Una elección con perspectiva

Hoy, el contexto social también influye en cómo se vive ese paso. Padres y madres que deciden más tarde, agendas profesionales consolidadas o incluso abuelos que participan activamente en la elección convierten ese inicio en una conversación compartida donde la educación forma parte de un proyecto familiar más amplio. La tradición internacional del Liceo Francés de Madrid reconocida por su exigencia académica, su mirada humanista y una forma de entender la educación que trasciende lo puramente lingüístico— aparece entonces para muchos como una elección lógica dentro del panorama educativo de la ciudad.

Esa etapa se vive de otra manera cuando se desarrolla en un entorno donde conviven lenguas y referencias culturales diversas. En el Liceo, el francés y el español vertebran el día a día desde los primeros años, mientras el inglés ocupa también un lugar esencial dentro del proyecto educativo. Todo ello se integra en una dinámica natural en el aula que, con el tiempo, incorpora otros idiomas —como el alemán o el italiano— ampliando el horizonte cultural de los niños.

Más allá del lenguaje, también se comparten referencias, acentos y formas de mirar el mundo que se mezclan espontáneamente en el juego y la conversación. En un campus como el del Liceo —con sedes en Conde de Orgaz (Plaza del Liceo, 1, Madrid) y La Moraleja (Camino Ancho, 85, Alcobendas)—, donde los espacios abiertos, la lectura y las actividades culturales forman parte del paisaje diario, el aprendizaje se construye desde gestos pequeños que acompañan el crecimiento sin prisa.

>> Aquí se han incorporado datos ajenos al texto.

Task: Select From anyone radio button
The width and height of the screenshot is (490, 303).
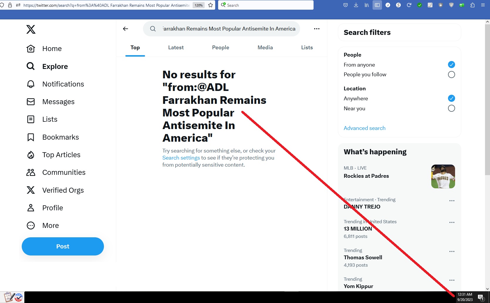Action: click(x=451, y=65)
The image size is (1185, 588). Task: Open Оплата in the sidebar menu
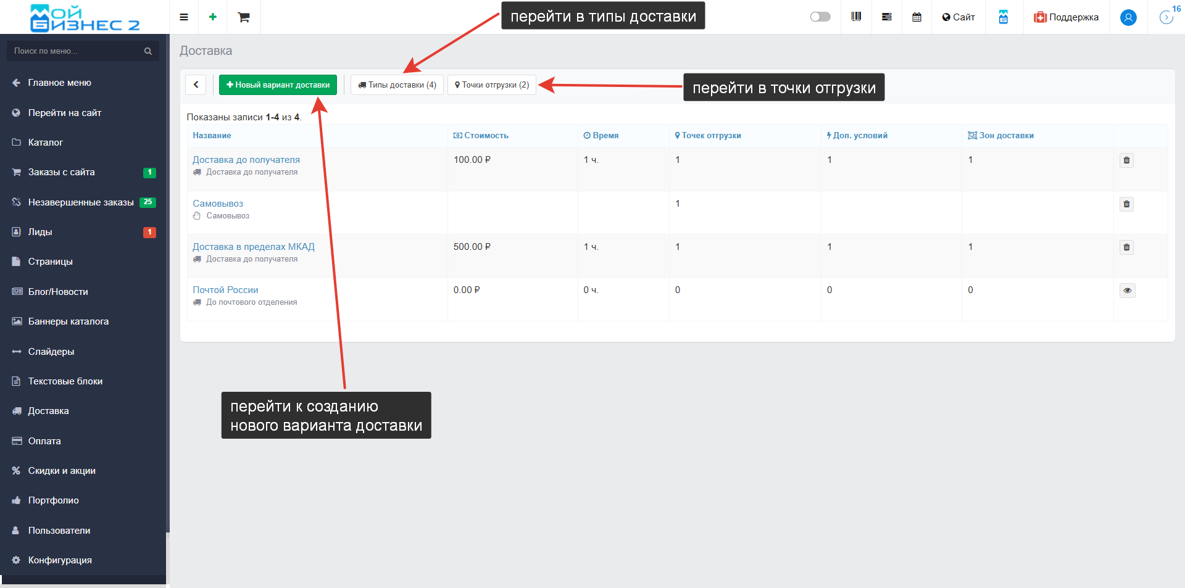pyautogui.click(x=44, y=441)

Con el tiempo, empezar el colegio termina reorganizando también la vida fuera del aula. Nuevos horarios, pequeñas historias que vuelven a casa o canciones que se repiten sin darse cuenta empiezan a formar parte de la rutina. Son detalles discretos, casi imperceptibles al principio, que terminan construyendo una sensación de pertenencia: la escuela deja de ser un lugar desconocido. Quizá por eso, el inicio escolar sigue siendo un punto de inflexión: no tanto por lo que cambia fuera, sino por la manera en que transforma la mirada de quienes lo viven por primera vez.